Monday, July 14, 2014

Affair on Lane's Prairie, Maries County, Missouri

The guerrilla warfare in Missouri during the Civil War was characterized by raids, sabotage, and occasional atrocities. Most of us know about the big massacres, like the one at Lawrence, Kansas, carried out by Quantrill, and the one at Centralia, Missouri, carried out by Bloody Bill Anderson. However, there were numerous smaller massacres, occasionally involving civilians but more often involving soldiers who had surrendered or were attempting to surrender. In fairness, it should be noted that Federal soldiers as well as Confederate-allied guerrillas were guilty of such atrocities, but in honesty, it should also be admitted that the bushwhackers were guilty of more than their share. (Given the desperate situation the Missouri guerrillas found themselves in late in the war, their occasionally resorting to extreme actions can perhaps be somewhat understood, if not condoned, but let us save that argument for another day.)
One minor atrocity of the guerrilla warfare in Missouri occurred in Maries County when about ten men of the 2nd Wisconsin Cavalry under Sergeant Legrand Carter went out on a scout from Rolla on May 26, 1864. Northwest of Rolla on the Waynesville to Vienna road near Maries Creek, the soldiers met a party of about twenty guerrillas dressed in Federal uniforms. According to civilian reports after the fact, some heated words were exchanged between the two parties as the soldiers apparently tried to ascertain the identity of the blue-clad strangers. The witnesses said the two parties then moved off together (the soldiers apparently being herded as prisoners) into some nearby woods, where the guerrillas opened fire on the Federals. Some of the soldiers broke and ran and made their escape, but the sergeant and four of his men were shot dead.

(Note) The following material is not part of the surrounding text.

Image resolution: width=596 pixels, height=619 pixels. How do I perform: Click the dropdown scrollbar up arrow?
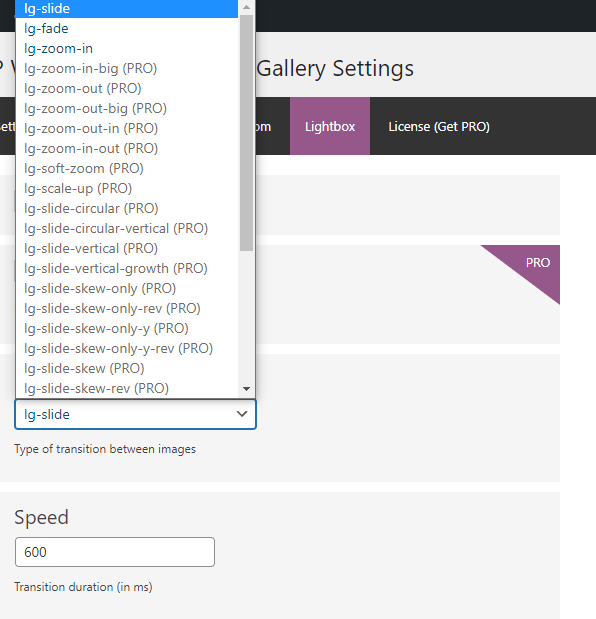coord(246,7)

A second Union scout went out from Rolla the following day and found the corpses of Sgt. Carter and his four comrades still lying in the woods, minus their weapons. In addition, Carter's body had been stripped of his pants and boots, and someone had put a pair of old worn-out shoes on his feet in place of the stolen boots. The second scouting party ascertained that the guerrillas had left in the direction of Waynesville after killing the Union soldiers, but nothing was discovered to indicate who their leader was. So, on the 18th, the second scouting party gave up its hunt after the culprits and returned to Rolla.